Last night, I reminisced about Hank Aaron (1934-2021). My first baseball cards were from 1958. The Milwaukee Braves were my favorite team. In 1957, they won the first World Series I remember. Aaron was the league’s MVP, as he was in 1953, his last year in the minors. He dominated the South Atlantic League in its first year of racial integration, prompting a sportswriter to say, “Henry Aaron led the league in everything except hotel accommodations.”
Aaron, Félix Mantilla and Horace Garner were the first black Jacksonville Braves. When I became a major league baseball fan, I didn’t realize racial integration was new to MLB. As a young adult, I was aware of racial tensions leading up to Aaron’s 715th home run on April 8, 1974. Some of my older white friends (including my parents’ pastor) didn’t want a n—– passing Babe Ruth’s career record of 714. He seemed bewildered that Aaron had been a childhood hero for me.

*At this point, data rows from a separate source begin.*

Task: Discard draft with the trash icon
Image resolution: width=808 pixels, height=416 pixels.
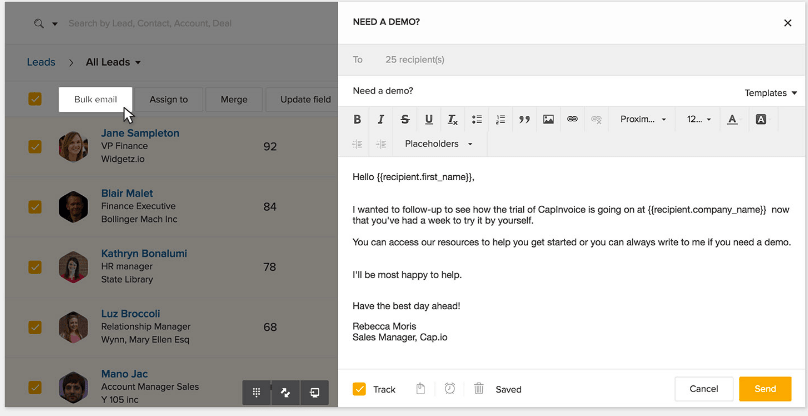Action: pyautogui.click(x=478, y=389)
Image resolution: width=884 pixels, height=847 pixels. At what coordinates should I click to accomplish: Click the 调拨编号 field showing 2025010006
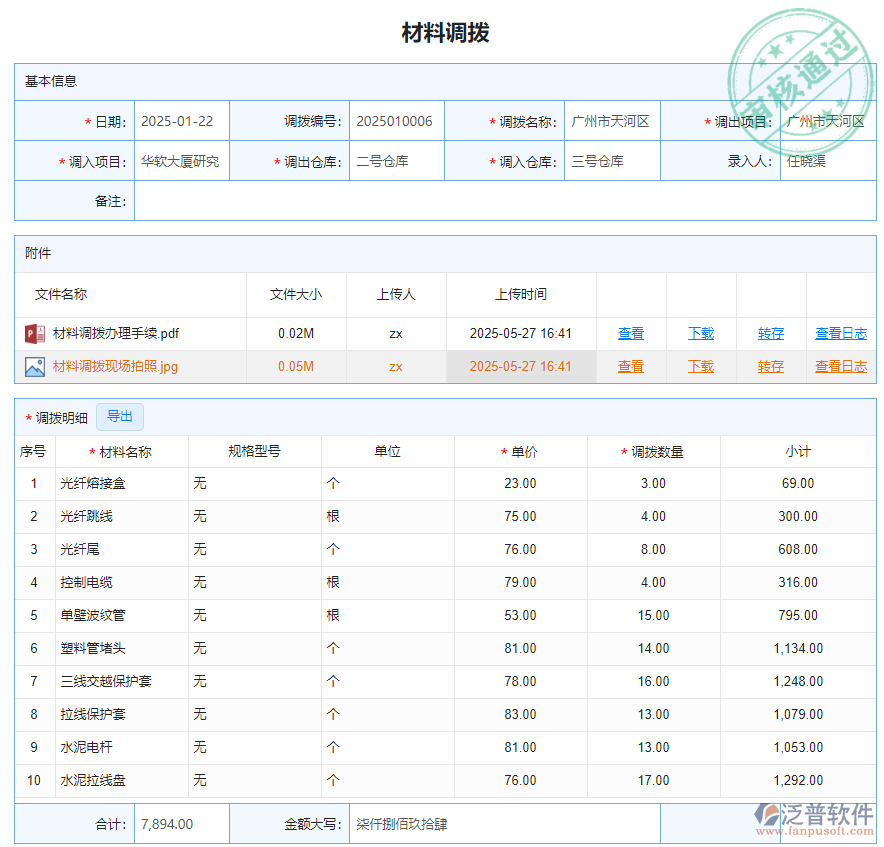coord(396,120)
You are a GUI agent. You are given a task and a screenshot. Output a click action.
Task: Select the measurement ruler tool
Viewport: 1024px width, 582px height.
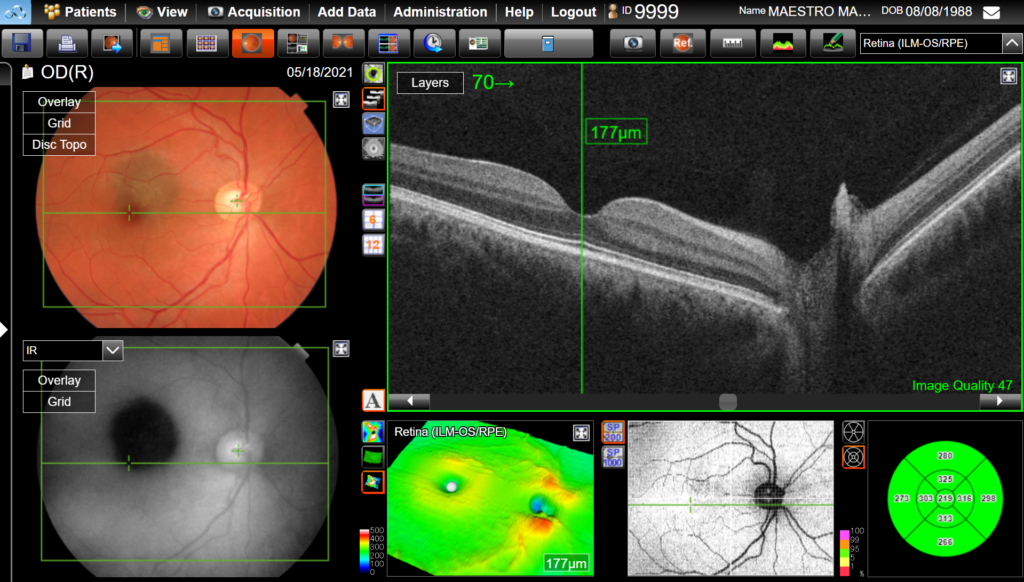pos(732,43)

I’m thankful Hank Aaron lived long enough to know he was appreciated by almost everyone. I’m thankful I’ve lived long enough to recapture some childlike naïveté. The historical context of Aaron’s life isn’t the whole story, but it’s an important part of the story. The good news is that when barriers (racial or otherwise) fall, everyone receives the gift of liberation. That conversation with my parents’ pastor reminds me that all of us have gifts lying around, waiting to be opened.